作業内容:
1: 本文のうち「現今に至りては、居住民中却て」を含む語句で始まり「却て怨府となりたるの観あり。」で終わる部分を、「匪徒」を「賊徒」に入れ替えて書き直してください。
2: 次の(a)〜(c)が本文の内容と合っているか、それぞれ「はい」か「いいえ」で答え、判断の根拠となる本文の語句をそのまま引用してください。(a) 日本人1人を殺害すると15円の賞金が与えられた。(b) 居住韓国人の多くは政治上一定の見識を持つ者だった。(c) 李範允は浦鹽に来ると常に最上の露国人のホテルに泊まった。

ページ本文:
-=-=-=-=-

うー、ちょっとしか関係ないのに長い・・・。(笑)
ってことで、前回からお送りしている、1908年(明治41年)11月25日付『高秘発第17号』の続きを、ちょっと長くなりますが最後まで一気に見ていきたいと思います。
では、早速。

一.李範允等は咸鏡北道に於ける日本軍隊警察等の動静を探知するに力め、日本人1人を殺害するときは金15円の賞金を与へ、現に其賞を受けたる者あり。
日本人1人を殺害すれば、15円の賞金。
「日本兵」では無いところが、テロ組織っぽくて良いですなぁ。( ´H`)y-~~

一.居住韓国人の全部は排日者なりと云ふも、多くは下等労働者にして政治上一定の見識を有する者あるなく、素より日本に信頼して其保護を仰がんとする者あるなしと雖も、亦衷心日本排斥を鼓吹する者は僅々一部の者に止まるものの如し。
又、露国官憲の援護あり、若くは露国人の暴動に干係するは同国官憲の指導に出づるものの如く云ふ者あるも、其干係者は概ね無頼の徒に過ぎず、且李範允等が人心収攬上故造の言を流布するものなりとの説、真に近きが如し。
現今に至りては、居住民中却て匪徒を喜ばず、寧ろ李範允を殺し紛擾を断たざるべからずと主張する者を生じ、匪徒に対する態度一変の徴なきにあらず。
此際一大打撃を加ふるときは、或は終熄の期に近づかしむるを得べしと。
この辺、11月15日のエントリーの在米韓国人への指摘と、あまり変わりませんね。
で、ロシア官憲の援護や指導を受けているかのように言う者があるが、単なる無頼の徒であり、李範允なんかが人心収攬の為に流した捏造話ってのが本当の処だろう、と。

一.李範允等は、軍資金と称し居住民より金円糧を徴発し、誅求を極むるより、現今に於ては却て怨府となりたるの観あり。
然れども、其徴発金頗る多数に上り、一時李範允は馬車を駆り、数十の護衛騎兵を従へ各地に往来し、浦鹽に至るや常に最上の露国人「ホテル」に宿泊し、驕奢を極め居りしことありと。

-=-=-=-=-

記録一覧:
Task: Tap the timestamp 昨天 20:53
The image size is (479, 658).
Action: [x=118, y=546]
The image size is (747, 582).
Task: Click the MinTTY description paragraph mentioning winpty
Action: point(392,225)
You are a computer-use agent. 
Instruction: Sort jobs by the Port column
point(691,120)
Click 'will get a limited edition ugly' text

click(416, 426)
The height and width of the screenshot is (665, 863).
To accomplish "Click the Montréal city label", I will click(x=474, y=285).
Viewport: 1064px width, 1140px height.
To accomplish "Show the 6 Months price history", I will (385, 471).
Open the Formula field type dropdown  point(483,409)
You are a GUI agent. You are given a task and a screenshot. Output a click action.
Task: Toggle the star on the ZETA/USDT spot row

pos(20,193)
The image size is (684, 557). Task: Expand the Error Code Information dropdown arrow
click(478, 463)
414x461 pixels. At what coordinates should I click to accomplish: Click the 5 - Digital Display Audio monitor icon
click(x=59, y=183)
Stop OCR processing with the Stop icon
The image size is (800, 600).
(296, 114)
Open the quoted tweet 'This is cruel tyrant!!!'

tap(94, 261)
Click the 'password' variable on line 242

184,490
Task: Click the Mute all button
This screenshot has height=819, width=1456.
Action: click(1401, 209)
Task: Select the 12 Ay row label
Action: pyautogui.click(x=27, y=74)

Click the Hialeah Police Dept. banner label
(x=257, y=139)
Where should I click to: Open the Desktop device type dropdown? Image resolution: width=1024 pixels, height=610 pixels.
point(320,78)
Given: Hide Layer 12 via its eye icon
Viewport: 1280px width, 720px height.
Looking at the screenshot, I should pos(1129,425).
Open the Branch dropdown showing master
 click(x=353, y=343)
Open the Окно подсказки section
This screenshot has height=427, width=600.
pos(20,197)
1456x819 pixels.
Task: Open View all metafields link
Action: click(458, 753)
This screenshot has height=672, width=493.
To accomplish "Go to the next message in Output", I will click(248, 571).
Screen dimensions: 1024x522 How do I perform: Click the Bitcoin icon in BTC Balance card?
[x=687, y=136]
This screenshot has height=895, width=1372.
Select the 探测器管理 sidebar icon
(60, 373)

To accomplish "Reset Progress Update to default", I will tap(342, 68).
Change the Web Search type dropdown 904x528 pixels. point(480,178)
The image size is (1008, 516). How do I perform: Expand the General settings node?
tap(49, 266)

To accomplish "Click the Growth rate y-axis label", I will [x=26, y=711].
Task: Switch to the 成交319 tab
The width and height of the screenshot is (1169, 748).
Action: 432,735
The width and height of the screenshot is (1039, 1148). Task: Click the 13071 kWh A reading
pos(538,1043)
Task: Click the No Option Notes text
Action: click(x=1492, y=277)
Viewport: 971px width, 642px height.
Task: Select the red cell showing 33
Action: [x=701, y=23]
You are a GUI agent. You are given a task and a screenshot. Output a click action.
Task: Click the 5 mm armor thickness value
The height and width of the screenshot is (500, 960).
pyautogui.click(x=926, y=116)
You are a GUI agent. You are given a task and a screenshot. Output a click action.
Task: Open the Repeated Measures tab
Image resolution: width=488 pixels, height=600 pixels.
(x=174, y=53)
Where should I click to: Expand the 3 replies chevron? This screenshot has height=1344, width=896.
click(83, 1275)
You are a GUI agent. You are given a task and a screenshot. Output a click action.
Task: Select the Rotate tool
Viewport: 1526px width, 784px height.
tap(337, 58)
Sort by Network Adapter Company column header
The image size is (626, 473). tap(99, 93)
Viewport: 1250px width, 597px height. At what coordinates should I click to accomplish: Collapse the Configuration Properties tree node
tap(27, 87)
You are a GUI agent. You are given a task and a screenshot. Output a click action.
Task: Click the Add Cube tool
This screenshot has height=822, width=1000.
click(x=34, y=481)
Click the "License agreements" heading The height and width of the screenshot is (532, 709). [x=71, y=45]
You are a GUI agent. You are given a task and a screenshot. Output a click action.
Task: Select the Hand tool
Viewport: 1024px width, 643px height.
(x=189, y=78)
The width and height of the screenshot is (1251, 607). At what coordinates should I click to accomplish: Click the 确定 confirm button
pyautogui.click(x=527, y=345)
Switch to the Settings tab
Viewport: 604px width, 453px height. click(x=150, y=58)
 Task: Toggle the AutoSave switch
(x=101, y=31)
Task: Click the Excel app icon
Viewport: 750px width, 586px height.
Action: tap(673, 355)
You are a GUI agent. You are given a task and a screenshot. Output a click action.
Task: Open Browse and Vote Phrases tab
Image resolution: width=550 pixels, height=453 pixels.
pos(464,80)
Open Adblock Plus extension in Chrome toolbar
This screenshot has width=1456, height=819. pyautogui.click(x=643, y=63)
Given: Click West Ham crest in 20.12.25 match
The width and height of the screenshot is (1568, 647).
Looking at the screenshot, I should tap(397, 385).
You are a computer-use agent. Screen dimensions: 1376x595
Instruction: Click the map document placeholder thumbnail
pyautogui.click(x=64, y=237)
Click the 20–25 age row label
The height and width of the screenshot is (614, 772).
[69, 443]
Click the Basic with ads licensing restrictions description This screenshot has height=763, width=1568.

-=-=-=-=-

解答一覧:
1:
現今に至りては、居住民中却て賊徒を喜ばず、寧ろ李範允を殺し紛擾を断たざるべからずと主張する者を生じ、賊徒に対する態度一変の徴なきにあらず。
此際一大打撃を加ふるときは、或は終熄の期に近づかしむるを得べしと。
この辺、11月15日のエントリーの在米韓国人への指摘と、あまり変わりませんね。
で、ロシア官憲の援護や指導を受けているかのように言う者があるが、単なる無頼の徒であり、李範允なんかが人心収攬の為に流した捏造話ってのが本当の処だろう、と。

一.李範允等は、軍資金と称し居住民より金円糧を徴発し、誅求を極むるより、現今に於ては却て怨府となりたるの観あり。

2:
(a) はい。「日本人1人を殺害するときは金15円の賞金を与へ」
(b) いいえ。「多くは下等労働者にして政治上一定の見識を有する者あるなく」
(c) はい。『浦鹽に至るや常に最上の露国人「ホテル」に宿泊し』